(Source data)
=-=-=-=-=

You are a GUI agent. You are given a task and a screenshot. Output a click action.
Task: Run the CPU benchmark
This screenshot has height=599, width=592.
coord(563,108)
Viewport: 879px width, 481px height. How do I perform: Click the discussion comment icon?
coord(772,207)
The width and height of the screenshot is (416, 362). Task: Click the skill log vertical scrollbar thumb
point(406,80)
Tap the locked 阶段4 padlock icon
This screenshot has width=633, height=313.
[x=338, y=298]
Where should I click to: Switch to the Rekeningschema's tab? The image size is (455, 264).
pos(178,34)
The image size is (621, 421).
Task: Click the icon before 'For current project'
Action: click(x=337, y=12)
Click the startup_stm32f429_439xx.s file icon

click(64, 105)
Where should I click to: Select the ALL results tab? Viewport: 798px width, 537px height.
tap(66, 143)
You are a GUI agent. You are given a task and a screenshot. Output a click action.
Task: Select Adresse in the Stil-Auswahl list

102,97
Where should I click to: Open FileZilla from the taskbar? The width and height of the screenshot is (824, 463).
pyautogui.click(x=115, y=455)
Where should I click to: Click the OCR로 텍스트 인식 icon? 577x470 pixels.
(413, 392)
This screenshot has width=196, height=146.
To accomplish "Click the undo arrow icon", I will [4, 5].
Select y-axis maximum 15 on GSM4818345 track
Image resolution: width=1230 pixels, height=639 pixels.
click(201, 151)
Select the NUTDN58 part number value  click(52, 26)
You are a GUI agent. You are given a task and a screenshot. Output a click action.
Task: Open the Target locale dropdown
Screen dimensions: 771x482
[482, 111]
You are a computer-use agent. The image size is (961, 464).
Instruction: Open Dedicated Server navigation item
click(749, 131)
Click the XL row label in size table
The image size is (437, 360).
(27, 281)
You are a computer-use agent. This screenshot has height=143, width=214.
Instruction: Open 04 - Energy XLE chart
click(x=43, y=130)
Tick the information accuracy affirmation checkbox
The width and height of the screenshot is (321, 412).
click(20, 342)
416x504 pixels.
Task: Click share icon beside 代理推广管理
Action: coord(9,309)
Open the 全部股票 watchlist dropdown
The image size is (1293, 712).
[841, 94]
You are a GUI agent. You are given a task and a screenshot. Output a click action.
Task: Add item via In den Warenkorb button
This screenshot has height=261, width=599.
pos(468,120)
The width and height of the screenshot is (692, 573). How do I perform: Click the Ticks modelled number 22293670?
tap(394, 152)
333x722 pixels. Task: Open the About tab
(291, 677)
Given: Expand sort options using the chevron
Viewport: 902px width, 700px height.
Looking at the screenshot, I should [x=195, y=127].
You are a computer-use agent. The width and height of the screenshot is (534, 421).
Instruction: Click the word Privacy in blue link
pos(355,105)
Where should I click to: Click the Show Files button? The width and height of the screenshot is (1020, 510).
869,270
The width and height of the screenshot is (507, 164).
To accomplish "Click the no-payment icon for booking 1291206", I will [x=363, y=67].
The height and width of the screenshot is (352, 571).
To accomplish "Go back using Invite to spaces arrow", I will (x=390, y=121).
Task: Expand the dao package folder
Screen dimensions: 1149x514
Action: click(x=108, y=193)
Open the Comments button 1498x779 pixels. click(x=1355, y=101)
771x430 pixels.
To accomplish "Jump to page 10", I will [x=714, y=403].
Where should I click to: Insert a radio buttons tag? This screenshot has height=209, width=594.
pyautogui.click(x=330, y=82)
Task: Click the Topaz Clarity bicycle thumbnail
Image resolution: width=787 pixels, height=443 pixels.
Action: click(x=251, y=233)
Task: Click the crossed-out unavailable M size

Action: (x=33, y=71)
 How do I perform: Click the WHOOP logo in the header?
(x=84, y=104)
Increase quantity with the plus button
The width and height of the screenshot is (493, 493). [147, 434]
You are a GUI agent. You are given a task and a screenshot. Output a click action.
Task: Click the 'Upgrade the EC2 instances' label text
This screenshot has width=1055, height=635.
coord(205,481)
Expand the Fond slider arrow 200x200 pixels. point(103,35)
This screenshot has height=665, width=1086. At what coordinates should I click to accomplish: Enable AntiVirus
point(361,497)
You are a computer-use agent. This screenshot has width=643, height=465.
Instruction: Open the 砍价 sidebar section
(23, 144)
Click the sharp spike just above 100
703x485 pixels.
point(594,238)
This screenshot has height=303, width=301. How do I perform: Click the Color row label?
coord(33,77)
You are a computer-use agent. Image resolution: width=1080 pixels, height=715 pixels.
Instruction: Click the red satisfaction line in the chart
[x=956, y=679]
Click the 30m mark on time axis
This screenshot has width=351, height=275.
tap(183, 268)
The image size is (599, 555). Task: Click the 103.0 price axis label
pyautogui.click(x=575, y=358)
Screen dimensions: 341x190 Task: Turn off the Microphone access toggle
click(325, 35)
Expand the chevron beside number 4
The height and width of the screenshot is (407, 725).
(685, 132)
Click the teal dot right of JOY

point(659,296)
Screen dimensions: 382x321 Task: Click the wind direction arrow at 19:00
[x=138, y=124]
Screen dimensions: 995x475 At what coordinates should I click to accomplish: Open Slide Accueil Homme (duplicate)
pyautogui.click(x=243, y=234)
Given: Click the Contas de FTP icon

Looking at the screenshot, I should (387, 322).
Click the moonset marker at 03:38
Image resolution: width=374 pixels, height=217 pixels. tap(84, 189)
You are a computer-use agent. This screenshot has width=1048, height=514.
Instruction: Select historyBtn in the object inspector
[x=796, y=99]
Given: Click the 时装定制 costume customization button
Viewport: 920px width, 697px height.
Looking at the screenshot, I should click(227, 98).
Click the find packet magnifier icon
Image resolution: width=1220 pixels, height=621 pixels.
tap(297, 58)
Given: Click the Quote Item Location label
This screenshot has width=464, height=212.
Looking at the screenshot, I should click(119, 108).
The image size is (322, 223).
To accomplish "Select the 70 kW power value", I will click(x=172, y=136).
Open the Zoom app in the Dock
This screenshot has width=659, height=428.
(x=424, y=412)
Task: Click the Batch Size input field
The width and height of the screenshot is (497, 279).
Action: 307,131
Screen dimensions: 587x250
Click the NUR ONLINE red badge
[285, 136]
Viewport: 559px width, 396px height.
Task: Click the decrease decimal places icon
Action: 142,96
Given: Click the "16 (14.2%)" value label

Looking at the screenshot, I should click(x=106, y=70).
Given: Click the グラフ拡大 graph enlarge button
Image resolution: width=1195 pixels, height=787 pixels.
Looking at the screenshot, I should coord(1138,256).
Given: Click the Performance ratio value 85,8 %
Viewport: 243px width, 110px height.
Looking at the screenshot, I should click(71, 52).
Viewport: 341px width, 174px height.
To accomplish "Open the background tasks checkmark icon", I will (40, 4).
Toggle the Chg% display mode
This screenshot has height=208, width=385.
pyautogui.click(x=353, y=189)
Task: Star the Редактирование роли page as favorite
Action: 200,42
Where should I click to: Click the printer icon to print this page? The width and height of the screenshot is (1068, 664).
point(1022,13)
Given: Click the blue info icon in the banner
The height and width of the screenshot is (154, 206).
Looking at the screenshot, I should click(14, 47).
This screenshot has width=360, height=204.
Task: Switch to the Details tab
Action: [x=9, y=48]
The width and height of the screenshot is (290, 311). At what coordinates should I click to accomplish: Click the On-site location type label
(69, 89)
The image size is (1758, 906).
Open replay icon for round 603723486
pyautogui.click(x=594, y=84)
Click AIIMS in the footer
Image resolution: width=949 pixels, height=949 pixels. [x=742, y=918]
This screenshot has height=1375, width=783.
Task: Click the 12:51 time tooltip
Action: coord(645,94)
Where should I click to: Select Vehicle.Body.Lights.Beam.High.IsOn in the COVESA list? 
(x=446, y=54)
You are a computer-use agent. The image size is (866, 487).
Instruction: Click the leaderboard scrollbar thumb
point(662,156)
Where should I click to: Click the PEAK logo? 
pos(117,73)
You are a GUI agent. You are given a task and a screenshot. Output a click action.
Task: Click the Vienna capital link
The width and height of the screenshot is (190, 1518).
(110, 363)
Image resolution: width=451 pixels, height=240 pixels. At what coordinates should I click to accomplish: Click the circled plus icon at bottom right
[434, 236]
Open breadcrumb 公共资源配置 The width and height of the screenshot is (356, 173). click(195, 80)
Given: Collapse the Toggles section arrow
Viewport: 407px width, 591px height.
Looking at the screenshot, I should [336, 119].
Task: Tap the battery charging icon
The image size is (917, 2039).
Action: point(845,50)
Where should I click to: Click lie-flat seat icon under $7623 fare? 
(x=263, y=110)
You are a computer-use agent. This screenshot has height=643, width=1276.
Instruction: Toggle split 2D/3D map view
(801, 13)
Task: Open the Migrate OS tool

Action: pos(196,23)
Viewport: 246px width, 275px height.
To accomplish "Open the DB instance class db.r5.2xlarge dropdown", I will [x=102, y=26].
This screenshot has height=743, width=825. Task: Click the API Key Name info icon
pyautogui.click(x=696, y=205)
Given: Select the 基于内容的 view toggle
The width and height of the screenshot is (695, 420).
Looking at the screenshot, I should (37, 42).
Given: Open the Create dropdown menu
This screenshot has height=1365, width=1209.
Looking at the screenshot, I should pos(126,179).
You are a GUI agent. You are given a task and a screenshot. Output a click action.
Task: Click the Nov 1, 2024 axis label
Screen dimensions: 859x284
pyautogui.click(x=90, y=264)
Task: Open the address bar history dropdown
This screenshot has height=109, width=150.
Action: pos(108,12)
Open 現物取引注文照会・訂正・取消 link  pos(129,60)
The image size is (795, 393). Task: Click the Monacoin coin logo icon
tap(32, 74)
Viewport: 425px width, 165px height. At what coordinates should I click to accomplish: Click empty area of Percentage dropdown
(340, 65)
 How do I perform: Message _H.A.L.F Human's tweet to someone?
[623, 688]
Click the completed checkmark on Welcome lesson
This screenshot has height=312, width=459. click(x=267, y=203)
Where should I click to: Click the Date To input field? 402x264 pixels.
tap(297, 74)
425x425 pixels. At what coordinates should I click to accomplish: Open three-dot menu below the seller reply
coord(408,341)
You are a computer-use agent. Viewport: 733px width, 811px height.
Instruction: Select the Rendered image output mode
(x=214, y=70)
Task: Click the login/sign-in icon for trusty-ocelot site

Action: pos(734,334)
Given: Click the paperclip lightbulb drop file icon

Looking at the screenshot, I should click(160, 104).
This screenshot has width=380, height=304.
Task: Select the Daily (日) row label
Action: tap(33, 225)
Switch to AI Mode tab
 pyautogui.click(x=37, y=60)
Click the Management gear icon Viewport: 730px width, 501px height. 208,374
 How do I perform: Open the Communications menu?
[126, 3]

=-=-=-=-=

Look above for the line with "Task: Tap the battery charging icon" and the line with "Task: Open the address bar history dropdown". Write out those two lines and all the lines between them, exactly, and no others.

> [Task response]
Task: Tap the battery charging icon
The image size is (917, 2039).
Action: point(845,50)
Where should I click to: Click lie-flat seat icon under $7623 fare? 
(x=263, y=110)
You are a computer-use agent. This screenshot has height=643, width=1276.
Instruction: Toggle split 2D/3D map view
(801, 13)
Task: Open the Migrate OS tool

Action: pos(196,23)
Viewport: 246px width, 275px height.
To accomplish "Open the DB instance class db.r5.2xlarge dropdown", I will [x=102, y=26].
This screenshot has height=743, width=825. Task: Click the API Key Name info icon
pyautogui.click(x=696, y=205)
Given: Select the 基于内容的 view toggle
The width and height of the screenshot is (695, 420).
Looking at the screenshot, I should (37, 42).
Given: Open the Create dropdown menu
This screenshot has height=1365, width=1209.
Looking at the screenshot, I should pos(126,179).
You are a GUI agent. You are given a task and a screenshot. Output a click action.
Task: Click the Nov 1, 2024 axis label
Screen dimensions: 859x284
pyautogui.click(x=90, y=264)
Task: Open the address bar history dropdown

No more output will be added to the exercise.